• Task prompt: Find the line with "You are a computer-use agent." in the entries below, then reproduce it and every line after it down to and including the line with "Instruction: Open the", exactly.

• Data shown:
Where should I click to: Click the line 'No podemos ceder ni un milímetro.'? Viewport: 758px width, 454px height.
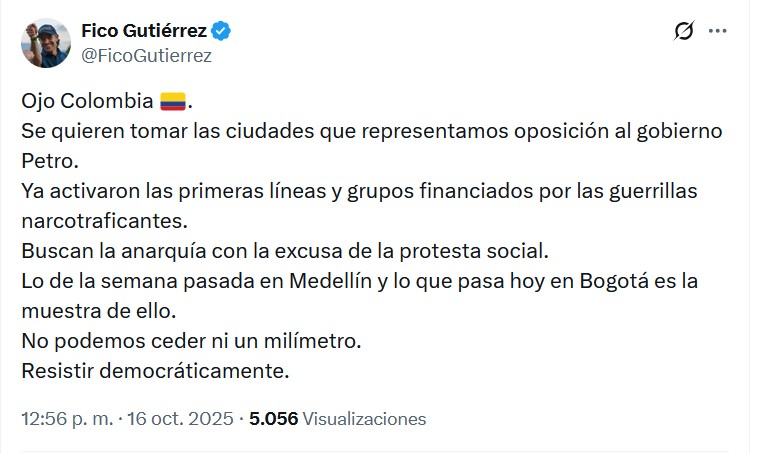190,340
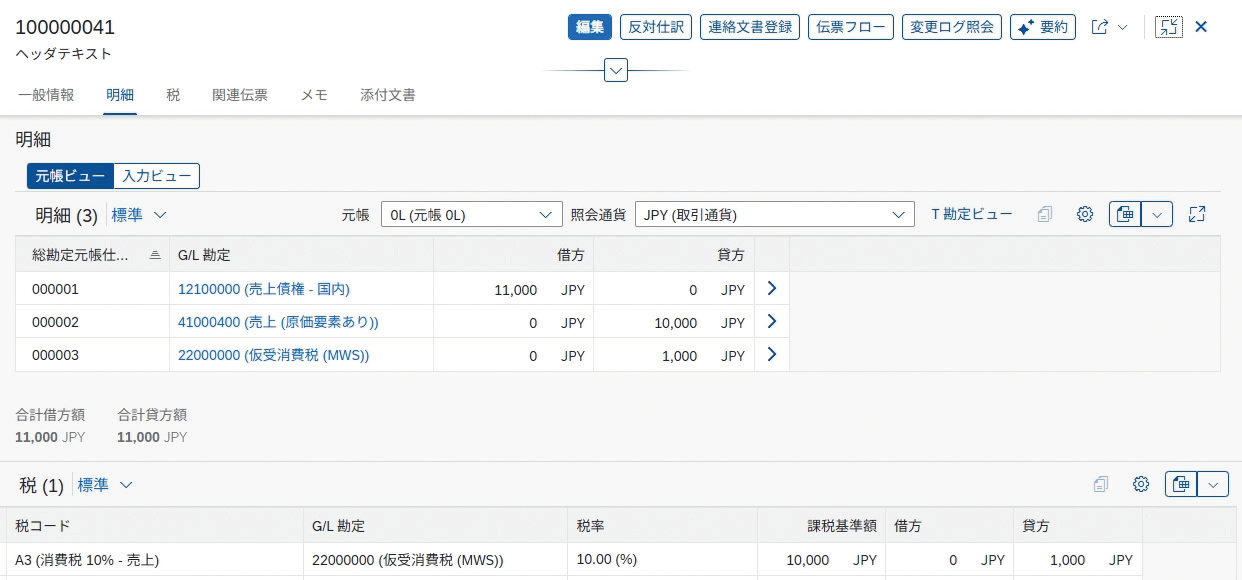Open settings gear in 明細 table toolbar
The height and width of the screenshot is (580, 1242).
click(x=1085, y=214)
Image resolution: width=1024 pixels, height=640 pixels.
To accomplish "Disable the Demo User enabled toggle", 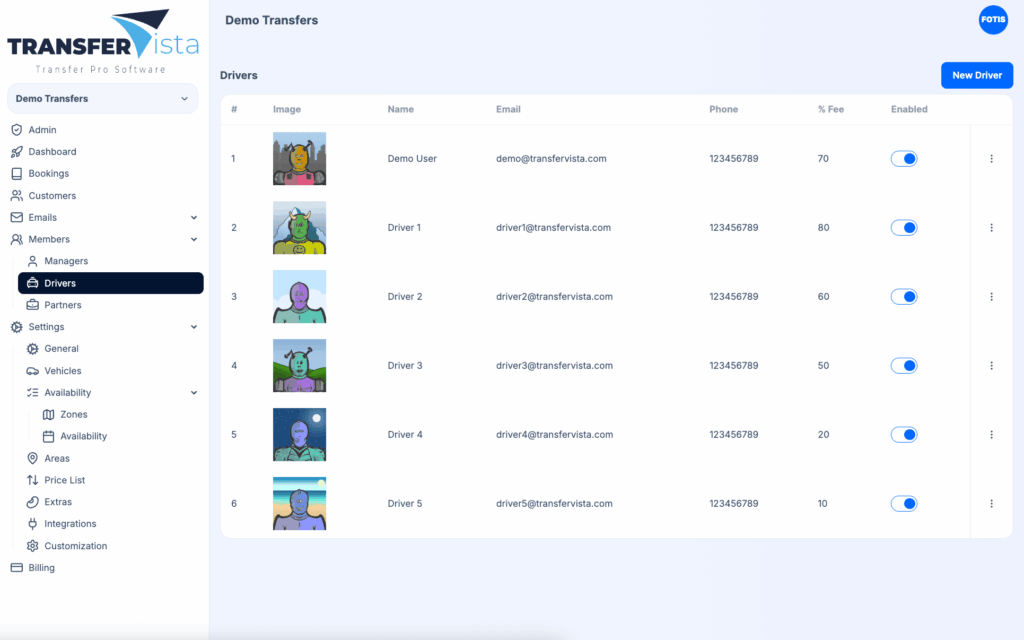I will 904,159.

* * *

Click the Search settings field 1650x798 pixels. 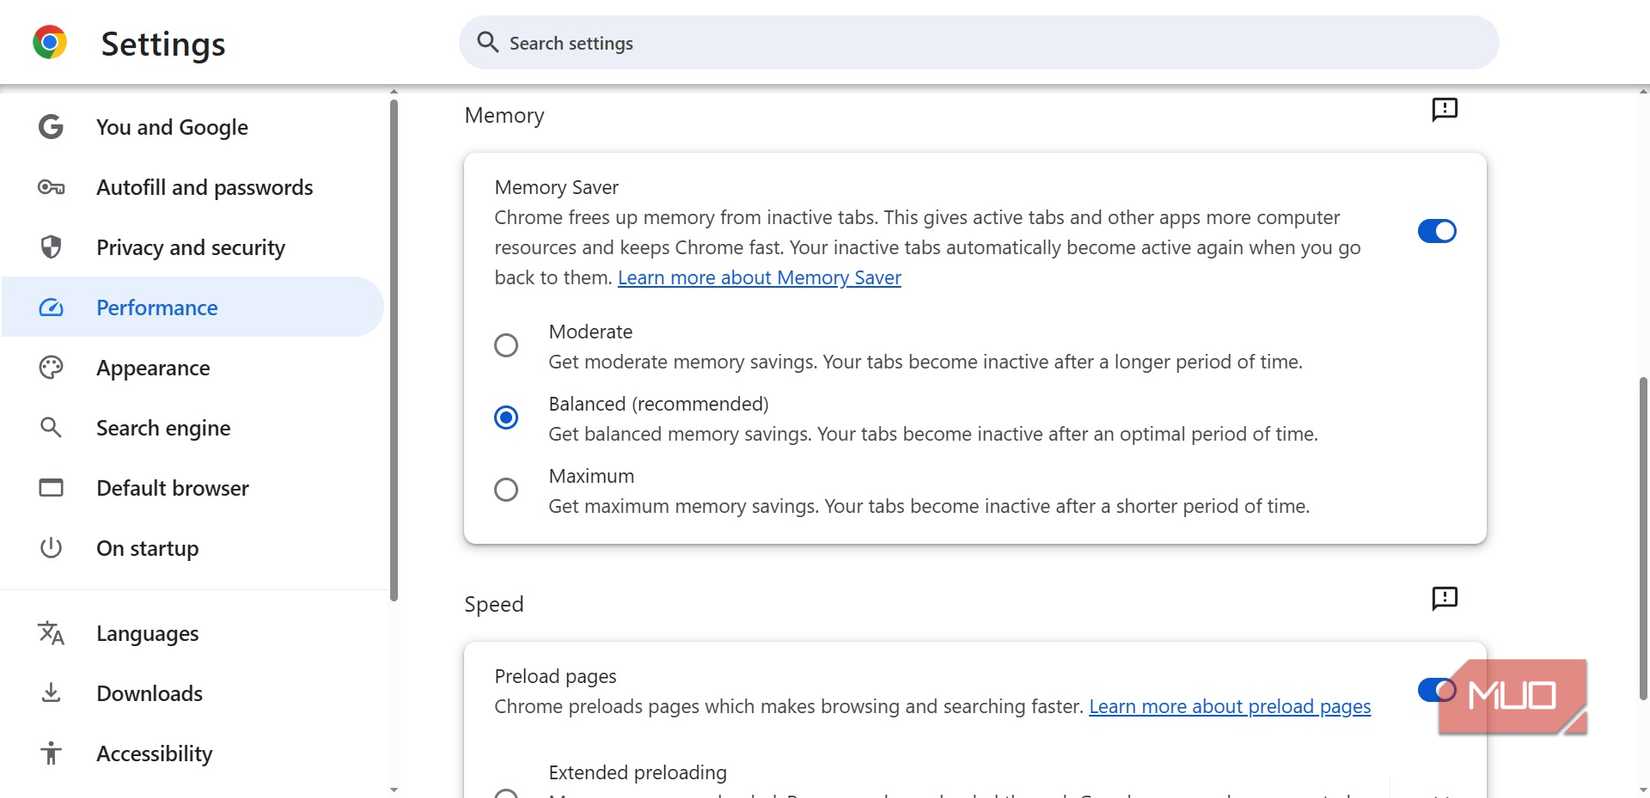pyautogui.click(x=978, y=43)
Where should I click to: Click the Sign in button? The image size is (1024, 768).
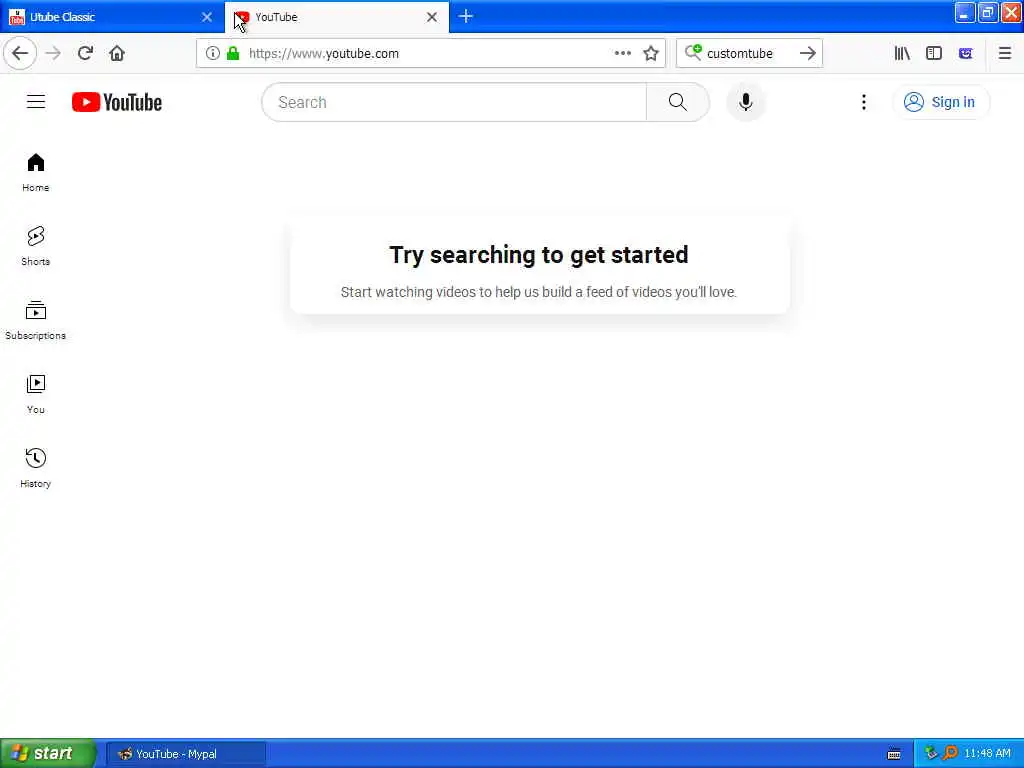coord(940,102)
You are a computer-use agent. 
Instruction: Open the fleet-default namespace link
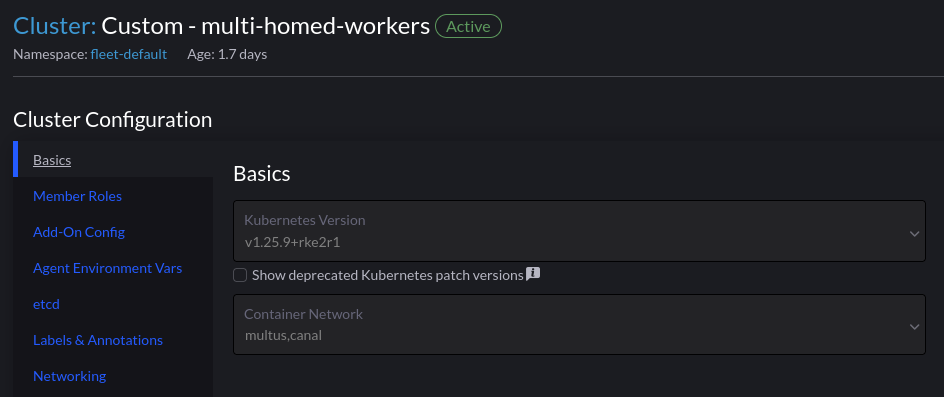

* * *

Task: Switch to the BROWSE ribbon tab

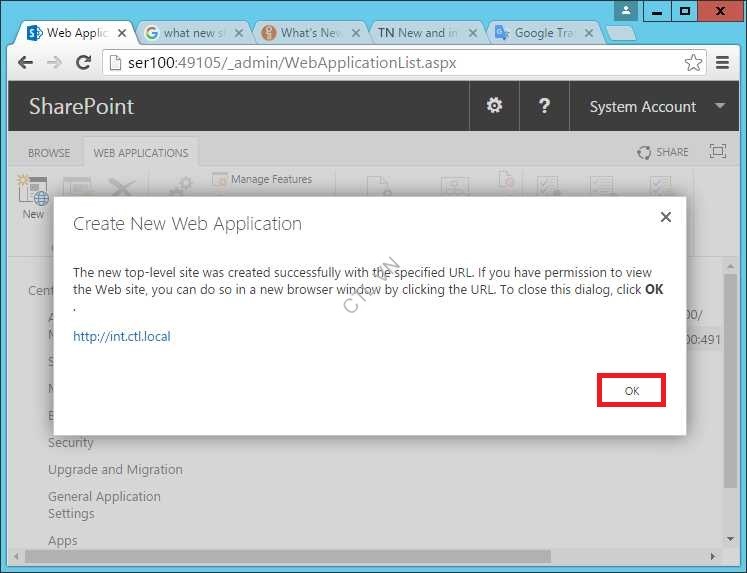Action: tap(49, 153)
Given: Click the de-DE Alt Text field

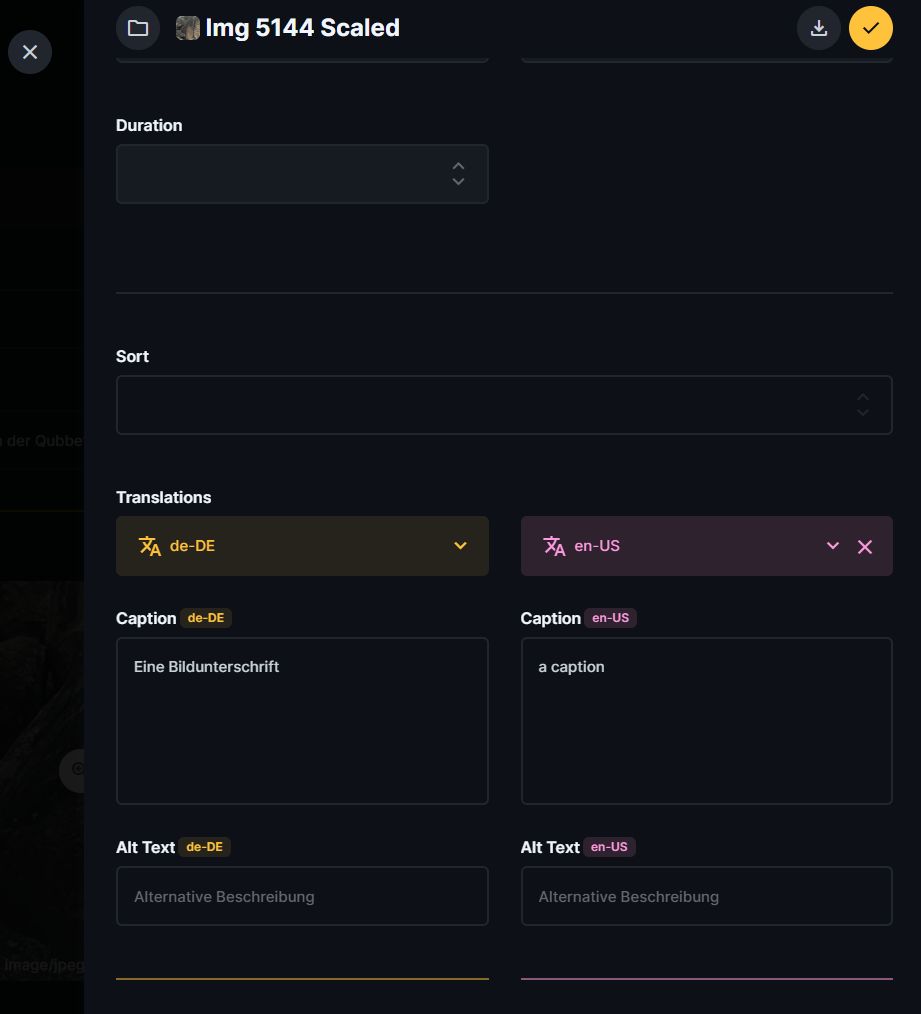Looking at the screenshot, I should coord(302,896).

• Response for this exercise:
You are a computer-use agent. 
Instruction: Open the fleet-default namespace link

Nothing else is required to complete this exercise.